* **Aufgabe**: Schreibe die Zeilen, beginnend bei der Zeile mit „The width and height of the screenshot is (650, 1394).“ und endend mit der Zeile mit „Tap the 美团 kangaroo“, neu und ersetze darin „Tamil“ durch „Hindi“, ohne sonst etwas zu ändern.

* **Vorgegebene Einträge**:
────────────────────

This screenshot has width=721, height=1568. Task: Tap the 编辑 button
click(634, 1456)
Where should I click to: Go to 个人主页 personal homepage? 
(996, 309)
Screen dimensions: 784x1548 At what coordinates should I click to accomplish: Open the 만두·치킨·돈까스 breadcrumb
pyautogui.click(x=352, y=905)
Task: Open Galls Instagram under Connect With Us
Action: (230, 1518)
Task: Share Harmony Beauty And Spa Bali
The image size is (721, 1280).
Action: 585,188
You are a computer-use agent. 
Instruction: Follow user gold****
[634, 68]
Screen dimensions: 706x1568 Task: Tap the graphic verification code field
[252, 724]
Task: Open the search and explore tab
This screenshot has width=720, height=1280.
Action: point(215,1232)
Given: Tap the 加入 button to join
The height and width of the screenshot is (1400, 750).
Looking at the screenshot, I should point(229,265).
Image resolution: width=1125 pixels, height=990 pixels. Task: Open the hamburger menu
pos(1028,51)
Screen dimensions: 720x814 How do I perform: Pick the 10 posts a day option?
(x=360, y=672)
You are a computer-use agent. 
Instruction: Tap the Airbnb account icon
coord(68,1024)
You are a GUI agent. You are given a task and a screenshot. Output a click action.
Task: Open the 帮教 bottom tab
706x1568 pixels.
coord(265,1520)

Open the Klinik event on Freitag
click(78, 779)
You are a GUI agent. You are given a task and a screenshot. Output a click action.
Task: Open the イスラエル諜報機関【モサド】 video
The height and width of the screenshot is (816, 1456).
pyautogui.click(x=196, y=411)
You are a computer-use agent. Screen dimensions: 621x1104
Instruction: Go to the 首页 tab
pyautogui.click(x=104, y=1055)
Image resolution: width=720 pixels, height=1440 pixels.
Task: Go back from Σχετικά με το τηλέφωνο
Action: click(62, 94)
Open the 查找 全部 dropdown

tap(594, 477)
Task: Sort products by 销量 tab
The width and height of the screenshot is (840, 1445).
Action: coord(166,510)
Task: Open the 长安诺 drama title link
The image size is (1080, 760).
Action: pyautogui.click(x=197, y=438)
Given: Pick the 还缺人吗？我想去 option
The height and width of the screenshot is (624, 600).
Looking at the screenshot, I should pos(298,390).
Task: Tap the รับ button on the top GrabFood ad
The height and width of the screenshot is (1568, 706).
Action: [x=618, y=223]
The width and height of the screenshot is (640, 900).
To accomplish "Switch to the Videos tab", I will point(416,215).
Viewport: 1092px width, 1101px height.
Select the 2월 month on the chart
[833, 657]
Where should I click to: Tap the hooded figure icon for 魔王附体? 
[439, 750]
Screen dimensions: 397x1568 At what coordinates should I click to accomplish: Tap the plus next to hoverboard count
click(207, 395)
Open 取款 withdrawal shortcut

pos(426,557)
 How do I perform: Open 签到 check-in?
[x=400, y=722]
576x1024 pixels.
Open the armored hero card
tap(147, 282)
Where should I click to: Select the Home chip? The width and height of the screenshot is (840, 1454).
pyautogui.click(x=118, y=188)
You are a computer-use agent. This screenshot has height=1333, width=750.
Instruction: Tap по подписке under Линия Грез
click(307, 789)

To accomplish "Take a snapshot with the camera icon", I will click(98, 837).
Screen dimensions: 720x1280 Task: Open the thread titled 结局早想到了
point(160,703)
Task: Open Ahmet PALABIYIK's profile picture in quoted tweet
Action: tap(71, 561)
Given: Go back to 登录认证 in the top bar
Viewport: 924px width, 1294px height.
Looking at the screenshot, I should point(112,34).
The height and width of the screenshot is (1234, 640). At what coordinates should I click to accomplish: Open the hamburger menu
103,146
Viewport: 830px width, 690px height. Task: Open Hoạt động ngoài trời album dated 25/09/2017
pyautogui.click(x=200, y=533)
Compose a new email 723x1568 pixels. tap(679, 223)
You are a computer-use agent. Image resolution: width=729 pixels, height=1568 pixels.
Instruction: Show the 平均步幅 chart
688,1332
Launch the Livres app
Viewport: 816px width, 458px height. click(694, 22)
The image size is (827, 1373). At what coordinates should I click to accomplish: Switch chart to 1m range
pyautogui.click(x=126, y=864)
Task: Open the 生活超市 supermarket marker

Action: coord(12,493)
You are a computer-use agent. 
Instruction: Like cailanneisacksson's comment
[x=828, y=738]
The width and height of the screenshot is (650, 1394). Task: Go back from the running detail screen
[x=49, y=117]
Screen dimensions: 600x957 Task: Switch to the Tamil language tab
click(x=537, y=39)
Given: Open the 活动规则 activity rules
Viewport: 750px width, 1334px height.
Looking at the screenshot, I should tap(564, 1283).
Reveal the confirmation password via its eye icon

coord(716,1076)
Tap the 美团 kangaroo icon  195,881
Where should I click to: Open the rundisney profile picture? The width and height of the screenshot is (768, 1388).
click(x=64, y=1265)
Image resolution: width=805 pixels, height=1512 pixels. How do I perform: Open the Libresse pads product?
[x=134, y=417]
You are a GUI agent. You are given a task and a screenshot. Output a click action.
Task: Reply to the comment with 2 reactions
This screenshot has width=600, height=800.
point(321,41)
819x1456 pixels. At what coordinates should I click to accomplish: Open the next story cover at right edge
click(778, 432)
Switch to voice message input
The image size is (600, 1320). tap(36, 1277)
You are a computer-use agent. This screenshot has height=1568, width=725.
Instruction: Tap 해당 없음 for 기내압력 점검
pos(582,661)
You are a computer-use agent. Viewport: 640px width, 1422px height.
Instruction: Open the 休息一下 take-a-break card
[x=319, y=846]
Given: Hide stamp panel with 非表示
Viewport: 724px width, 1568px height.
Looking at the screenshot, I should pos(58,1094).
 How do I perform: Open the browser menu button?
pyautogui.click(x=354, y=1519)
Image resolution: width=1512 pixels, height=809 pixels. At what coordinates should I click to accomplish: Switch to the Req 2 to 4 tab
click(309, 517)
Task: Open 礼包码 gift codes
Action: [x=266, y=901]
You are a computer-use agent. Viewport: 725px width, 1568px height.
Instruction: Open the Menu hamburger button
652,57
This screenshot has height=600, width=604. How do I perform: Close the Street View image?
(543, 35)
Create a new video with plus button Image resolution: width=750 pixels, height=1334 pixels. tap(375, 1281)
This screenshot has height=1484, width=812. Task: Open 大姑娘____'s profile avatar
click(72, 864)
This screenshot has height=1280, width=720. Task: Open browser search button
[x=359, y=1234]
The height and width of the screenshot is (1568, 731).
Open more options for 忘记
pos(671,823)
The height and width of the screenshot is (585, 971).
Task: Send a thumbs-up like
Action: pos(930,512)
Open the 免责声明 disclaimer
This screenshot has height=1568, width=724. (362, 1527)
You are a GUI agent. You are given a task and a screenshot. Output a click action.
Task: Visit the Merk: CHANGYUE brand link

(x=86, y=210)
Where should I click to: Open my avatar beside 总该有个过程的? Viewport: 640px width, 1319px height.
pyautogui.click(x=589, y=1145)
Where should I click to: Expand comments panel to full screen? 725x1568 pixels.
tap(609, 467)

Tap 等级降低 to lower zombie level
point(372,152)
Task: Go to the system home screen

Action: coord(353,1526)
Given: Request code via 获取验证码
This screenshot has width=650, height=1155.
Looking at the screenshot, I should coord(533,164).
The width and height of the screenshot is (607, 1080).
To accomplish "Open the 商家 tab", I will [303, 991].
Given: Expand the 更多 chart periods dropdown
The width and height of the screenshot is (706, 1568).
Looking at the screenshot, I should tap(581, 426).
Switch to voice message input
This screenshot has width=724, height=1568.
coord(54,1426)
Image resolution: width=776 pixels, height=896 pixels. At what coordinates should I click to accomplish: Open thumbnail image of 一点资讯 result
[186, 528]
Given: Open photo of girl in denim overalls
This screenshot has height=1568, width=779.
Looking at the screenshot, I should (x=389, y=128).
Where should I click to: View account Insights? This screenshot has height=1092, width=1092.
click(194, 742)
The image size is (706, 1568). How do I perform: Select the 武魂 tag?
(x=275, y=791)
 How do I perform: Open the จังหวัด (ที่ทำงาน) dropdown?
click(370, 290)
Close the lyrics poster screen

────────────────────

* **Lösung**:
The width and height of the screenshot is (650, 1394). Task: Go back from the running detail screen
[x=49, y=117]
Screen dimensions: 600x957 Task: Switch to the Hindi language tab
click(x=537, y=39)
Given: Open the 活动规则 activity rules
Viewport: 750px width, 1334px height.
Looking at the screenshot, I should tap(564, 1283).
Reveal the confirmation password via its eye icon

coord(716,1076)
Tap the 美团 kangaroo icon  195,881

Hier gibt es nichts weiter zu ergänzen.